GOAL OF THE EXERCISE
Copy the data below line for line, exactly as it appears.

GIVEN RECORDS
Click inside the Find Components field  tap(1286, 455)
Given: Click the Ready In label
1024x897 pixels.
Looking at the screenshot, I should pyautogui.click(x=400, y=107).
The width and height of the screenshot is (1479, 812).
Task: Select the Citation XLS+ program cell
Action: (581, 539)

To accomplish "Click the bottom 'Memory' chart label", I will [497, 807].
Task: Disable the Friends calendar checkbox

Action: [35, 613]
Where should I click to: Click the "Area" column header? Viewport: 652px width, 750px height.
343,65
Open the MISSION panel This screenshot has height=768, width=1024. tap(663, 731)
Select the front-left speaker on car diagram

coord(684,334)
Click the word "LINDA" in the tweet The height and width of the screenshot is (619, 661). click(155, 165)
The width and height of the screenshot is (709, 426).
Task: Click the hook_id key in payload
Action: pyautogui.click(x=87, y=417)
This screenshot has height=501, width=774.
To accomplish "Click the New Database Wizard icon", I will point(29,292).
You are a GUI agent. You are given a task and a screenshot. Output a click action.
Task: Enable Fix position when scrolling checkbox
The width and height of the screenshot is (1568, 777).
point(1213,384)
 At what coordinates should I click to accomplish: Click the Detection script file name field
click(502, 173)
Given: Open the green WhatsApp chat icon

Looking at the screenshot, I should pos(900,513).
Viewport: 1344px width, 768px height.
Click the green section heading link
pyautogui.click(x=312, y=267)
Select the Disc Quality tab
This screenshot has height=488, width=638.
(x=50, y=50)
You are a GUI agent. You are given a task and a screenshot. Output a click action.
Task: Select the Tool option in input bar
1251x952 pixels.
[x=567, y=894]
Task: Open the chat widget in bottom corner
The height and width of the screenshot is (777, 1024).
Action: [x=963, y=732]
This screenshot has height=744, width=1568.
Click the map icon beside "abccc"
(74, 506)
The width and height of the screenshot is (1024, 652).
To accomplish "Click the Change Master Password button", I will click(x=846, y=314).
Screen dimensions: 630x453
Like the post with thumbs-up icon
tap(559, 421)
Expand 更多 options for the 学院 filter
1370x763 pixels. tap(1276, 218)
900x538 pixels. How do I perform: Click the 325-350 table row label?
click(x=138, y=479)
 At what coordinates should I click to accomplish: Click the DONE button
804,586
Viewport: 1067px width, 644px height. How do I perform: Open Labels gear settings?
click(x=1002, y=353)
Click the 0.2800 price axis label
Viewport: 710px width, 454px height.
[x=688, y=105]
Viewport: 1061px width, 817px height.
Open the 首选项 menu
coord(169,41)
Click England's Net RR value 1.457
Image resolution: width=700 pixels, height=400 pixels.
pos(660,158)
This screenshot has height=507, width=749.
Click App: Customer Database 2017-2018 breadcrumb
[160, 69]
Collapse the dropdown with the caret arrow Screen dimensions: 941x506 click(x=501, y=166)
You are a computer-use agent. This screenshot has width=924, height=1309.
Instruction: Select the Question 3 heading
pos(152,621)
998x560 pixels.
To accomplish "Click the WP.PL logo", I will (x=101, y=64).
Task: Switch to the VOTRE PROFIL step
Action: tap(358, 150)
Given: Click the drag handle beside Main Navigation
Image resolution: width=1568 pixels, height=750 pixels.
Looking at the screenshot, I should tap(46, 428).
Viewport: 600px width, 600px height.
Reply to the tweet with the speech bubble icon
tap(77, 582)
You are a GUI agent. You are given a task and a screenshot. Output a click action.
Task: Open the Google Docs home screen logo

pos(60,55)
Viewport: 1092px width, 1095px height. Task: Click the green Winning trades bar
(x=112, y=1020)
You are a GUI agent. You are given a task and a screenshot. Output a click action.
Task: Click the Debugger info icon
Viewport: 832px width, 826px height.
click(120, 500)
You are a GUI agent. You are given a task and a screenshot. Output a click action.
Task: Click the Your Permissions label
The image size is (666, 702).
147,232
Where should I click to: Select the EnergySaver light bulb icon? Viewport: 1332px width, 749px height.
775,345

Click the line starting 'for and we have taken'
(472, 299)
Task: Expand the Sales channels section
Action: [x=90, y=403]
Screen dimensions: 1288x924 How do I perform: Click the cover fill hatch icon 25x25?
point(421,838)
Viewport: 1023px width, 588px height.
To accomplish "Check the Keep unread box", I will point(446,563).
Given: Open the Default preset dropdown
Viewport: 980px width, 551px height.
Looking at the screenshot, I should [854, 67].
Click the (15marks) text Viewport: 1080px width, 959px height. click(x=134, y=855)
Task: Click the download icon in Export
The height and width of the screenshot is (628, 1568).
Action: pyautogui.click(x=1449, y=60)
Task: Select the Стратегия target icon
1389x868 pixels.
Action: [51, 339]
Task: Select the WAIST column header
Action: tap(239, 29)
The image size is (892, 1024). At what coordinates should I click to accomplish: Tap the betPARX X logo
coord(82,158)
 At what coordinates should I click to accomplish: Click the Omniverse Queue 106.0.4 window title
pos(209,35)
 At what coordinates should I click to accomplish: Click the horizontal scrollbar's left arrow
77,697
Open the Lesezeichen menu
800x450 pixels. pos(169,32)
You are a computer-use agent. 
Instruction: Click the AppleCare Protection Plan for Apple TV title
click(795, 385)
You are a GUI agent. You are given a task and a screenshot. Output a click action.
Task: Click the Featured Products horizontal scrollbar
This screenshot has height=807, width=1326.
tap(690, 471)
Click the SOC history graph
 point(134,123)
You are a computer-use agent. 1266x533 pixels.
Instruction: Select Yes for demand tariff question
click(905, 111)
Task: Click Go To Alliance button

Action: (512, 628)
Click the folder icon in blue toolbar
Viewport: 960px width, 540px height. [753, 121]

RESPONSE TO THIS EXERCISE
Click inside the Find Components field  tap(1286, 455)
Given: Click the Ready In label
1024x897 pixels.
Looking at the screenshot, I should pyautogui.click(x=400, y=107).
The width and height of the screenshot is (1479, 812).
Task: Select the Citation XLS+ program cell
Action: (581, 539)

To accomplish "Click the bottom 'Memory' chart label", I will [497, 807].
Task: Disable the Friends calendar checkbox

Action: [35, 613]
Where should I click to: Click the "Area" column header? Viewport: 652px width, 750px height.
343,65
Open the MISSION panel This screenshot has height=768, width=1024. tap(663, 731)
Select the front-left speaker on car diagram

coord(684,334)
Click the word "LINDA" in the tweet The height and width of the screenshot is (619, 661). click(155, 165)
The width and height of the screenshot is (709, 426).
Task: Click the hook_id key in payload
Action: pyautogui.click(x=87, y=417)
This screenshot has height=501, width=774.
To accomplish "Click the New Database Wizard icon", I will point(29,292).
You are a GUI agent. You are given a task and a screenshot. Output a click action.
Task: Enable Fix position when scrolling checkbox
The width and height of the screenshot is (1568, 777).
point(1213,384)
 At what coordinates should I click to accomplish: Click the Detection script file name field
click(502, 173)
Given: Open the green WhatsApp chat icon

Looking at the screenshot, I should pos(900,513).
Viewport: 1344px width, 768px height.
Click the green section heading link
pyautogui.click(x=312, y=267)
Select the Disc Quality tab
This screenshot has height=488, width=638.
(x=50, y=50)
You are a GUI agent. You are given a task and a screenshot. Output a click action.
Task: Select the Tool option in input bar
1251x952 pixels.
[x=567, y=894]
Task: Open the chat widget in bottom corner
The height and width of the screenshot is (777, 1024).
Action: [x=963, y=732]
This screenshot has height=744, width=1568.
Click the map icon beside "abccc"
(74, 506)
The width and height of the screenshot is (1024, 652).
To accomplish "Click the Change Master Password button", I will click(x=846, y=314).
Screen dimensions: 630x453
Like the post with thumbs-up icon
tap(559, 421)
Expand 更多 options for the 学院 filter
1370x763 pixels. tap(1276, 218)
900x538 pixels. How do I perform: Click the 325-350 table row label?
click(x=138, y=479)
 At what coordinates should I click to accomplish: Click the DONE button
804,586
Viewport: 1067px width, 644px height. How do I perform: Open Labels gear settings?
click(x=1002, y=353)
Click the 0.2800 price axis label
Viewport: 710px width, 454px height.
[x=688, y=105]
Viewport: 1061px width, 817px height.
Open the 首选项 menu
coord(169,41)
Click England's Net RR value 1.457
Image resolution: width=700 pixels, height=400 pixels.
pos(660,158)
This screenshot has height=507, width=749.
Click App: Customer Database 2017-2018 breadcrumb
[160, 69]
Collapse the dropdown with the caret arrow Screen dimensions: 941x506 click(x=501, y=166)
You are a computer-use agent. This screenshot has width=924, height=1309.
Instruction: Select the Question 3 heading
pos(152,621)
998x560 pixels.
To accomplish "Click the WP.PL logo", I will (x=101, y=64).
Task: Switch to the VOTRE PROFIL step
Action: tap(358, 150)
Given: Click the drag handle beside Main Navigation
Image resolution: width=1568 pixels, height=750 pixels.
Looking at the screenshot, I should tap(46, 428).
Viewport: 600px width, 600px height.
Reply to the tweet with the speech bubble icon
tap(77, 582)
You are a GUI agent. You are given a task and a screenshot. Output a click action.
Task: Open the Google Docs home screen logo

pos(60,55)
Viewport: 1092px width, 1095px height. Task: Click the green Winning trades bar
(x=112, y=1020)
You are a GUI agent. You are given a task and a screenshot. Output a click action.
Task: Click the Debugger info icon
Viewport: 832px width, 826px height.
click(120, 500)
You are a GUI agent. You are given a task and a screenshot. Output a click action.
Task: Click the Your Permissions label
The image size is (666, 702).
147,232
Where should I click to: Select the EnergySaver light bulb icon? Viewport: 1332px width, 749px height.
775,345

Click the line starting 'for and we have taken'
(472, 299)
Task: Expand the Sales channels section
Action: [x=90, y=403]
Screen dimensions: 1288x924 How do I perform: Click the cover fill hatch icon 25x25?
point(421,838)
Viewport: 1023px width, 588px height.
To accomplish "Check the Keep unread box", I will point(446,563).
Given: Open the Default preset dropdown
Viewport: 980px width, 551px height.
Looking at the screenshot, I should [854, 67].
Click the (15marks) text Viewport: 1080px width, 959px height. click(x=134, y=855)
Task: Click the download icon in Export
The height and width of the screenshot is (628, 1568).
Action: pyautogui.click(x=1449, y=60)
Task: Select the Стратегия target icon
1389x868 pixels.
Action: [51, 339]
Task: Select the WAIST column header
Action: tap(239, 29)
The image size is (892, 1024). At what coordinates should I click to accomplish: Tap the betPARX X logo
coord(82,158)
 At what coordinates should I click to accomplish: Click the Omniverse Queue 106.0.4 window title
pos(209,35)
 At what coordinates should I click to accomplish: Click the horizontal scrollbar's left arrow
77,697
Open the Lesezeichen menu
800x450 pixels. pos(169,32)
You are a computer-use agent. 
Instruction: Click the AppleCare Protection Plan for Apple TV title
click(795, 385)
You are a GUI agent. You are given a task and a screenshot. Output a click action.
Task: Click the Featured Products horizontal scrollbar
This screenshot has height=807, width=1326.
tap(690, 471)
Click the SOC history graph
 point(134,123)
You are a computer-use agent. 1266x533 pixels.
Instruction: Select Yes for demand tariff question
click(905, 111)
Task: Click Go To Alliance button

Action: (512, 628)
Click the folder icon in blue toolbar
Viewport: 960px width, 540px height. [753, 121]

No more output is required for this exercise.